35Ce tableau répond aux visées de l’ethnologie des Lumières. Il s’agit moins de se livrer à une collecte exhaustive, de chercher à comprendre les usages, que d’exacerber les contrastes, souligner l’étrangeté. L’évocation d’une pratique ou d’une coutume s’explique par le rôle qui lui est attribué, à savoir conforter l’image dépaysante et finalement exotique du monde rural. Le fait de relever, dans les descriptions, la petitesse des moutons et des chevaux participe, outre la volonté d’inventaire, de la même logique.
36Parallèlement, suivant en cela une démarche qui n’est guère originale, la quête ethnologique vise à conforter l’aspect primitif et idyllique des îles. Les usages deviennent, par le biais de l’analogie caractéristique de l’époque moderne, les vestiges des premiers temps, dont les points de repère se trouvent dans l’ailleurs et l’autrefois. Les contemporains recourent ainsi aux modèles de référence « classiques » qui intègrent des usages a priori singuliers dans le champ du connu.
37Le premier modèle convenu réside dans l’évocation des sauvages et notamment des Hurons, peuple par définition « primitif » depuis les récits de découverte du xviie siècle et les mémoires de Lafitau59. En général, toutefois, le rapprochement est formulé de manière implicite. L’organisation politique à Houat ne trouve ainsi d’exemple « ni en Bretagne, ni en France, ni même en Europe60 ». Dès lors, les insulaires composent « ces sauvages de l’intérieur61 ». Le thème du « bon sauvage », en dépit de sa pérennité, reste toutefois timide, en regard de l’évocation de l’Antiquité.
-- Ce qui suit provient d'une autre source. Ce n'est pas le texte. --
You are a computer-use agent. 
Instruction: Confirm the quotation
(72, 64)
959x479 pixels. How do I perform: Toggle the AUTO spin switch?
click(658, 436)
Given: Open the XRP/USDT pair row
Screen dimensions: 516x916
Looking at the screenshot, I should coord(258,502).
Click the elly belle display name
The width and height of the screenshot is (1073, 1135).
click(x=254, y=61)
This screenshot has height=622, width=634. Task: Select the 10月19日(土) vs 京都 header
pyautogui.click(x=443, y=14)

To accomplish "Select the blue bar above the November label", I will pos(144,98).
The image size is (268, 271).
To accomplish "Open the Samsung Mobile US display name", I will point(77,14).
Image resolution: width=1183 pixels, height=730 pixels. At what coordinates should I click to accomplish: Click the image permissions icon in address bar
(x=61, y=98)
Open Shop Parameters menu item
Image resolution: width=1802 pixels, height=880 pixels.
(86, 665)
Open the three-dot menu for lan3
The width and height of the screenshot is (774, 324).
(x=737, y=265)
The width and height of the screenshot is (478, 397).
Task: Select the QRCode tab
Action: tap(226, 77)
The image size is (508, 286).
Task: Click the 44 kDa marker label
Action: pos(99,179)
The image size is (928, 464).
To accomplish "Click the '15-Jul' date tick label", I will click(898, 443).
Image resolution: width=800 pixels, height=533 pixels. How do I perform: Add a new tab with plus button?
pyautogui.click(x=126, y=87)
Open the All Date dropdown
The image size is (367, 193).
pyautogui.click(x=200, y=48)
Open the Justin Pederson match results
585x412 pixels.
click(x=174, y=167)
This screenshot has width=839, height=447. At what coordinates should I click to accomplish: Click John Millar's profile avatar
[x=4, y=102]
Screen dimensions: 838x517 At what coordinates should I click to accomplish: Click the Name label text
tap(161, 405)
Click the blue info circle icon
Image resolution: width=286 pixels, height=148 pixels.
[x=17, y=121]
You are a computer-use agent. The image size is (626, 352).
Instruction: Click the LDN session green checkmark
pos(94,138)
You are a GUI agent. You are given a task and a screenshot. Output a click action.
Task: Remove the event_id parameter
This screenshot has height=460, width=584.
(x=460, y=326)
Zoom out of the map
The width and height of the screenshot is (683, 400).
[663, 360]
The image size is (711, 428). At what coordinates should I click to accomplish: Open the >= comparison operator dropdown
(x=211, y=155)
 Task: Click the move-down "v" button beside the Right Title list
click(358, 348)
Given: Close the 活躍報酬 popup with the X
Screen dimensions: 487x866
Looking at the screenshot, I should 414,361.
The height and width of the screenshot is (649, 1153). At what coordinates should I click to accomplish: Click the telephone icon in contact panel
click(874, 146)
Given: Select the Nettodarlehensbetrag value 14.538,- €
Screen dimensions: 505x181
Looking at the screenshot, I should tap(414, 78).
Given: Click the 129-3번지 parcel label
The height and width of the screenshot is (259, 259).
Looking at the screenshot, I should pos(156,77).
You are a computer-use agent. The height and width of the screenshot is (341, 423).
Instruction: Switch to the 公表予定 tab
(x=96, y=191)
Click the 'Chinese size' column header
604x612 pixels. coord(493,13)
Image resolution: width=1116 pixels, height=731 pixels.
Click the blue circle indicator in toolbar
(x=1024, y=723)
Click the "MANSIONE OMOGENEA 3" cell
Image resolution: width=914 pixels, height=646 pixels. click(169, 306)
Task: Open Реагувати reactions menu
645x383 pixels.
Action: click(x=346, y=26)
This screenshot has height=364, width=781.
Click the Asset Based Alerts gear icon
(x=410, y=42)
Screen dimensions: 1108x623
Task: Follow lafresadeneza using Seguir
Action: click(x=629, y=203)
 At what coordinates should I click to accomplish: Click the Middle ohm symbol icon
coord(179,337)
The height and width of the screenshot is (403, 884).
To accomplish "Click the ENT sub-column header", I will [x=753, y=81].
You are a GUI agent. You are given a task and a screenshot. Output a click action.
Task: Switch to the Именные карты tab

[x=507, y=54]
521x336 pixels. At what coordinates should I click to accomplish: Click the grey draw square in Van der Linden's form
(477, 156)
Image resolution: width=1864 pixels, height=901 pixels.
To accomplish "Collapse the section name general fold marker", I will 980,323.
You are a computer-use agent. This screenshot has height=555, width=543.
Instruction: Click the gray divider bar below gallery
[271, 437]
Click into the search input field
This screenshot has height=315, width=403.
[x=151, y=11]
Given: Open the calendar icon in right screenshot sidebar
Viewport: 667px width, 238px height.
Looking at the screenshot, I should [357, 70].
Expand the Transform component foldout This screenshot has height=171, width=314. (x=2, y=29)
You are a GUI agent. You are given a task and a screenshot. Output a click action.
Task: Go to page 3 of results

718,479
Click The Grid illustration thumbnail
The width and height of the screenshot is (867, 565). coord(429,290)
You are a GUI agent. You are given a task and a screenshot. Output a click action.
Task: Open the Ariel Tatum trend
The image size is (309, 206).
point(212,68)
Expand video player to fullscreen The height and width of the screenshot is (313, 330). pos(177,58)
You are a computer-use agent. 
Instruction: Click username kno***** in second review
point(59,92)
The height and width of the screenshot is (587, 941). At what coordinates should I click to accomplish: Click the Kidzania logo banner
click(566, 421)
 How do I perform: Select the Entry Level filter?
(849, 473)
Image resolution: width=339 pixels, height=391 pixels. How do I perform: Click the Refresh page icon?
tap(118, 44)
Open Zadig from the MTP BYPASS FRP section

38Véritable repère culturel autour duquel s’incarnent les valeurs des Lumières, la période antique devient à partir des années 1750 le modèle d’une humanité vertueuse. Montesquieu, Rousseau ou encore Mably érigent au rang de mythes les républiques de Sparte et de Rome. Les panégyriques rappellent la pauvreté, la vertu et la soumission à l’ordre qui règnent à Sparte, radicalement opposée à Athènes, animée par la débauche et la volupté. Billardon de Sauvigny et Fréron évaluent ainsi, à travers ces régimes de l’Antiquité, extraits de l’histoire et devenus des références normatives, la qualité vertueuse des îles, affirmant ou niant, selon les auteurs, la filiation entre Ouessantins et Spartiates. En général, la découverte de coutumes suggère l’évocation et le souvenir plus vagues de « la plus haute Antiquité62 ».
39Les références historiques dépassent parfois l’Antiquité grecque ou romaine. Piganiol n’hésite pas à comparer Ouessantins et Hébreux à propos d’un mode de cuisson du pain qui leur serait commun63.
40Les insulaires deviennent ainsi les rameaux d’une humanité primitive, dont les Sauvages et certains peuples de l’Antiquité sont les archétypes. Dans le cadre de cette vaste recherche philosophique sur les origines de l’homme et sur l’évolution de sa condition, les usages deviennent les témoins de l’universalité primitive. Leur singularité, leur différence s’effacent et s’inscrivent logiquement dans une parenté géographique et une continuité historique, en bref dans une ancienneté commune qui leur confère le statut du même, de l’identique. Les populations insulaires sont présentées comme immuables, ancrées dans une sorte d’éternisation, un hors temps mythique, qui n’exclut pas toutefois le temps historique ou « monarchique », la chronologie des événements politiques et seigneuriaux. Les deux temporalités coexistent et se conjuguent. Notons à cet égard la timidité de l’évocation de l’origine celtique, qui se développe surtout à partir des années 179064.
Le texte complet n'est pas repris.